Implications for November
Now that the opponents are set for these two important races in the General Election, several implications are immediately relevant to November outcomes.
Demographics: A Red State Turning Blue
Georgia had been ‘blue’ since Reconstruction before it changed to ‘red’ with the election of Sonny Perdue as Governor in 2006 (Perdue garnering 52% of the state-wide vote to Barnes 46%).
Dramatic demographic shifts within Metro Atlanta were, for the most part, responsible for the change. Between 1990 and 2000, Metro Atlanta’s ‘white vote’ (non-Hispanic and not African American or Asian) grew by 16 percent.
Between 2000 and 2010 the demographics reversed themselves. In 2000, 63 percent of voters were classified as ‘white.’
By 2010, only 56 percent of voters were classified as ‘white.’
Meanwhile, the Metro Atlanta Hispanic vote went from 6 percent in 2000 to 10 percent in 2010.
Georgia’s voting demographics were predicted to turn full circle by mainstream political pundits in early 2012 by 2016.
Turnout is Everything in an Election- the Impact of Collateral Races
Democrats have a lot of skin in the November election. In two very significant ‘up the ballot’ races (one being the U.S. Senate Race and the other being the gubernatorial race.) For the first time in a long time, there is a serious Democratic contender.
Nunn, daughter of former Senator Sam Nunn, has considerable name recognition.

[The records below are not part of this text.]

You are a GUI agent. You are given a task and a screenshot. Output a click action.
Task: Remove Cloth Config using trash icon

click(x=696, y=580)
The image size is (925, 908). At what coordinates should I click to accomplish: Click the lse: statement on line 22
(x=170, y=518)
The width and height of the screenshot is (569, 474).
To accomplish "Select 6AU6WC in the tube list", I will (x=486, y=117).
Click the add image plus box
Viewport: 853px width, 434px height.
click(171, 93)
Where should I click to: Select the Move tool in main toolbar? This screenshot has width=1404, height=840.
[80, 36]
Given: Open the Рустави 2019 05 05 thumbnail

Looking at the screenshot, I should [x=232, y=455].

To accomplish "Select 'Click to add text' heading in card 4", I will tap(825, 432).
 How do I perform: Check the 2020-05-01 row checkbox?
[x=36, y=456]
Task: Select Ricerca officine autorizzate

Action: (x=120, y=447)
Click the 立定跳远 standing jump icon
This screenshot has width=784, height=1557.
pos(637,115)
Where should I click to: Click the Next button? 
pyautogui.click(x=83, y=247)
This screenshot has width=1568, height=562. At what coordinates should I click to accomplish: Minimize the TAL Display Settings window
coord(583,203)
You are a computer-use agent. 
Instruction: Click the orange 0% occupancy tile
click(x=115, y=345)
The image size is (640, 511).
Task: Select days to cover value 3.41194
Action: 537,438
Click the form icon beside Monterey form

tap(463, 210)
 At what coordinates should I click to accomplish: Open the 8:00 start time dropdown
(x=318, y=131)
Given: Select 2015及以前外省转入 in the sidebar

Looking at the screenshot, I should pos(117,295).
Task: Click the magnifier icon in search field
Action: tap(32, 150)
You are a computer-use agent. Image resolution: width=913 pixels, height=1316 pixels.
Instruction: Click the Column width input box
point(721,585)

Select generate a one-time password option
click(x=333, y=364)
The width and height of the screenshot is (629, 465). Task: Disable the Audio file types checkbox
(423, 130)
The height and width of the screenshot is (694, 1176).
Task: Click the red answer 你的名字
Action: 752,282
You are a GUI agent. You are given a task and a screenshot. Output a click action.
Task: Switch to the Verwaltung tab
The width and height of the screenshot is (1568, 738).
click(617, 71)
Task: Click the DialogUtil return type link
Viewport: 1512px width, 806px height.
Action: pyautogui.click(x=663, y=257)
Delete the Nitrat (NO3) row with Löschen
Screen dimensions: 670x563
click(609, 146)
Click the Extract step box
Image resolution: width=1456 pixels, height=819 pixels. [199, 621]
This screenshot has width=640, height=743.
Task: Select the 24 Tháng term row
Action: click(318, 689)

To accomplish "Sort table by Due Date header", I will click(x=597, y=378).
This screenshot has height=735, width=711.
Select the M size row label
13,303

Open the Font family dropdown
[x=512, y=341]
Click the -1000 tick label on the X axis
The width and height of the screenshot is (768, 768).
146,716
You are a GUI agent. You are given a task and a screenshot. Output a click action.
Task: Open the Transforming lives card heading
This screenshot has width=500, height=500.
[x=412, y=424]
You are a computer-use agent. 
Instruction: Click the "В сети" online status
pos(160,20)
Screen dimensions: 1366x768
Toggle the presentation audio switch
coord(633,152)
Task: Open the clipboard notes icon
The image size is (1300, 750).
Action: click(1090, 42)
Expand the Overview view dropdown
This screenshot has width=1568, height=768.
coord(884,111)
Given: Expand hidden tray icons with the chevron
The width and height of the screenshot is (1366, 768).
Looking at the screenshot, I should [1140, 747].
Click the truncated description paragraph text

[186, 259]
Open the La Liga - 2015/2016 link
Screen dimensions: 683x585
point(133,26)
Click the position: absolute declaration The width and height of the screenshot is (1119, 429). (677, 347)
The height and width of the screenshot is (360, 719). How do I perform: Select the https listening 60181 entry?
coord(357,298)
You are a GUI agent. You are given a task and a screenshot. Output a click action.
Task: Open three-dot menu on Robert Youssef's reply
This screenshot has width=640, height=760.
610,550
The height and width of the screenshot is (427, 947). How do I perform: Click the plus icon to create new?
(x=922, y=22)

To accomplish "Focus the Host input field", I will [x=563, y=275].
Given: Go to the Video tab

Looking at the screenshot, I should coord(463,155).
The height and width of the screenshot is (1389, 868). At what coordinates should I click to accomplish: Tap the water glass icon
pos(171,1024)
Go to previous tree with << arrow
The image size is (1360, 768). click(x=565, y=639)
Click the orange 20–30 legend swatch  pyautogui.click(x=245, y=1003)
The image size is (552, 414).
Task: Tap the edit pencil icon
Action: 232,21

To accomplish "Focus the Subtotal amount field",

Jason Carter, grandson of former President Jimmy Carter, does also.
Both Democratic contenders for the ‘upper ballot’ races are predicted to have sizeable campaign funds and national Democrats have significant reasons to donate to each race.
Given that Democrats must fight hard to keep the U.S. Senate, the Nunn Race is considered a reasonable investment.
As of right now, David Perdue had only $780,000 cash, Jack Kingston has $1.2 million, and Nunn has $2.3 million.
President Obama and other African American and Democrat leaders will likely visit Georgia to ‘bring out the black vote’ and raise money for both candidates.
Additionally, the Georgia Democratic Party might get a sudden influx of donations to use almost exclusively on voter turnout.